Era una noche tórrida y aciaga,
plagada de moscas, cuando un joven lampiño y harapiento se llegó ante las
puertas de mi parroquia con la camisa teñida de sangre y el macilento rostro de
un ocre funesto. Arrastróse por el polvo pidiendo clemencia con la voz hecha un
haz de agujas, así de áspera y filosa.The Hunter
Puse mi mano sobre su cabeza.
“¿Qué te aflige, hijo mío?”, le dije. El muchacho se deshizo en llanto y las
lágrimas esbozaron surcos de lodo por sus desoladas mejillas. “Anda, ven”, le
ayudé a levantarse, “Pasa dentro, toma algo de sombra y agua”.
Lo acompañé al interior y le
ofrecí de beber. Al preguntar por su nombre, su mirada se perdió en el vacío y
en sus ojos refulgió un viso nocturno, como de alimaña. Calló largo rato sin
probar el agua y, tras una breve eternidad muda, me contó su historia:
«Mi nombre poco importa, pues,
aunque bien respiro y camino sobre el suelo, en más de un modo ya estoy muerto.
Vengo de lejanas tierras, al norte, allá por las Colinas Negras, donde vivía
con mi hermano, errando por las yermas y vastas llanuras donde cazábamos
liebres y berrendos bajo el constante acecho del viejo puma y los salvajes lakotas.

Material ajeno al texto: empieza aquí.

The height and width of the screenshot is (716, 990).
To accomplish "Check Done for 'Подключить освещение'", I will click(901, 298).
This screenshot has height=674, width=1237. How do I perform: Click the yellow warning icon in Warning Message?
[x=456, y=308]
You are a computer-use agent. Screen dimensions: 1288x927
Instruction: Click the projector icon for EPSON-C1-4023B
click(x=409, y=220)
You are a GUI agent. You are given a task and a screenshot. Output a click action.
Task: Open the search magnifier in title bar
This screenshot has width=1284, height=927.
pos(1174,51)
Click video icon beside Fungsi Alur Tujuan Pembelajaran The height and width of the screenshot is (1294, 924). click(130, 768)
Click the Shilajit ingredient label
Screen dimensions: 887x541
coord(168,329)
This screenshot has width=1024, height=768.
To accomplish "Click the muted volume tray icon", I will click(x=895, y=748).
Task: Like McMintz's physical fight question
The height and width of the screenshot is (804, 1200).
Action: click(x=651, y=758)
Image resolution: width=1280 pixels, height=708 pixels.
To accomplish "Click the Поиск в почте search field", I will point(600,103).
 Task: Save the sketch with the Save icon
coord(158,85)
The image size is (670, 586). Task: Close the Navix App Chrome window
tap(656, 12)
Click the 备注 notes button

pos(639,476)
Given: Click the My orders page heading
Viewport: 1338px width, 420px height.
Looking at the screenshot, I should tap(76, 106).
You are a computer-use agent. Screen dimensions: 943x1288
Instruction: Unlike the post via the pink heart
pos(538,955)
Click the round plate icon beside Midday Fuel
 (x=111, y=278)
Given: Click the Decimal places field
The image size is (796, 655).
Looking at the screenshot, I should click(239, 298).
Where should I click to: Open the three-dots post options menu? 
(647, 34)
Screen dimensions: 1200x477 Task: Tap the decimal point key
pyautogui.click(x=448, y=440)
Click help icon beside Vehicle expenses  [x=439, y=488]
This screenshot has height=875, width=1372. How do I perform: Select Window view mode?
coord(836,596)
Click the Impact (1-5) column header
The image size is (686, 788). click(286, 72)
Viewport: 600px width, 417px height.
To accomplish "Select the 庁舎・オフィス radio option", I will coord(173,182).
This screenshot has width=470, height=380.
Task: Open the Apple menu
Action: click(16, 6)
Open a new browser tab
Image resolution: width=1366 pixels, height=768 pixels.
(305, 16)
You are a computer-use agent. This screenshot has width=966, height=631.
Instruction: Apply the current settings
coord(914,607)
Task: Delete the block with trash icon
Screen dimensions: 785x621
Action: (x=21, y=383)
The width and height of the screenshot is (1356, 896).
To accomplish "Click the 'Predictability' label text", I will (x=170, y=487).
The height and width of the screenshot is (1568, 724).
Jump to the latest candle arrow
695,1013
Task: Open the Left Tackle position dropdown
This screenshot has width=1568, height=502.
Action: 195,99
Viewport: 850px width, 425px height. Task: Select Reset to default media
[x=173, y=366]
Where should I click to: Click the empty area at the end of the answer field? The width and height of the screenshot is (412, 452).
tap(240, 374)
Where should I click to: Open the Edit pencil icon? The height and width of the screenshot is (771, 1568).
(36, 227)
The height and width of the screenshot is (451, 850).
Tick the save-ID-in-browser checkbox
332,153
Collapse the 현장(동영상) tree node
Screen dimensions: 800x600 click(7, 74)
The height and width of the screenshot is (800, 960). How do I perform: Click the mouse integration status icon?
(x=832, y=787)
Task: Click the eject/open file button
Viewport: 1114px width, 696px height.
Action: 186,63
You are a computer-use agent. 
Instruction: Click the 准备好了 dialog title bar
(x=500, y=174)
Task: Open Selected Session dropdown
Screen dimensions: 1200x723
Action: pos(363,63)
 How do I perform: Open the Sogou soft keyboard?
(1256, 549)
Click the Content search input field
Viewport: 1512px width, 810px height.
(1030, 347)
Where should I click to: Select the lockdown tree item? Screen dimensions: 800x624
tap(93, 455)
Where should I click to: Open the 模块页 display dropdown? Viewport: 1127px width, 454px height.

»Años atrás, mi hermano, en su
afición por la taxidermia, tuvo la extravagante ocurrencia de injertar los
cuernos de un berrendo en el cráneo de una liebre, y este trofeo se lo vendimos
a un colono francés por medio dólar de plata con la patraña de que tratábase de
un lebrílope, un raro espécimen desconocido para la ciencia con propiedades
mágicas, que traía la buena fortuna a todo aquel que estuviera en posesión de uno
de sus cuernos, no digamos ya de una cabeza entera.
»El negocio nos fue realmente
bien un tiempo, vendimos decenas de aquellas testas a los ingenuos y adinerados
que viajaban al oeste en busca de más riquezas. Con la plata que estafamos
pudimos comprar una mula y un pequeño carromato con el que transportar todas
las piezas que íbamos armando. Nuestro plan era hacer algo más de dinero en los
caminos y llegar a San Francisco, donde abriríamos un emporio de lebrílopes y
artefactos de superchería.
»Sucedió hará unas semanas. Era
una noche sin luna, más fría que de costumbre. Mi hermano dormitaba junto a la
hoguera abrazado a una botella de bourbon, como era habitual, y yo hacía
guardia. Oí pasos entre los guijarros, no muy lejos, en lo oscuro. Temí que
fueran unos coyotes, merodeándonos, y fui a ahuyentarlos con una tea encendida.
»De súbito, un gélido soplo, como
sacado del noveno círculo del Infierno, apagó la lumbre y me vi envuelto en la
negrura más insondable. Traté de regresar, el vaho que exhalaba iba dejando en
mi rostro un velo de escarcha, el silencio de la noche se fue haciendo más
denso y arisco, y así, de entre la tenebrosa bruma emergió ante mí una figura espantosa;
una suerte de liebre atroz, de al menos seis pies de alto, con largas orejas
enhiestas y una horrorosa calavera humana por rostro.
»Sentí su voz en mi cabeza,
hablaba en lengua extraña, como una barahúnda de susurros y chirriar de
dientes. Dejé de temer, y un crótalo negro salió de la cuenca vacía de su ojo y
se enroscó en mi brazo.
»Gïorrïa se desvaneció entonces
entre las sombras y yo volví donde mi hermano, me agaché junto a él, y dejé que
la serpiente le mordiera en la garganta. Y ahí mismo lo abandoné a la mañana;
rígido y frío como un cadáver.
»Seguido me vine aquí, a confesar
mi crimen, pues Gïorrïa me dijo que así lo hiciera, que viniera precisamente a
ti, Dugan, pues tú debías conocer mi historia, y en estas semanas de camino por
la gran llanura temo que el conjuro que guió mi mano hacia el pescuezo de mi
hermano se haya ido disipando, pues empiezo a arrepentirme de aquello. ¿He
obrado bien, padre?»
“Has hecho bien, hijo”, le dije,
posando de nuevo mi mano sobre su cabeza, “Tú no eres el guardián de tu
hermano”.
Aquel joven se colgó en el granero esa misma noche, cuando El Perdido aún dormía. Y las moscas, coléricas, zumbando en su frenética y macabra danza, se dieron un auténtico festín.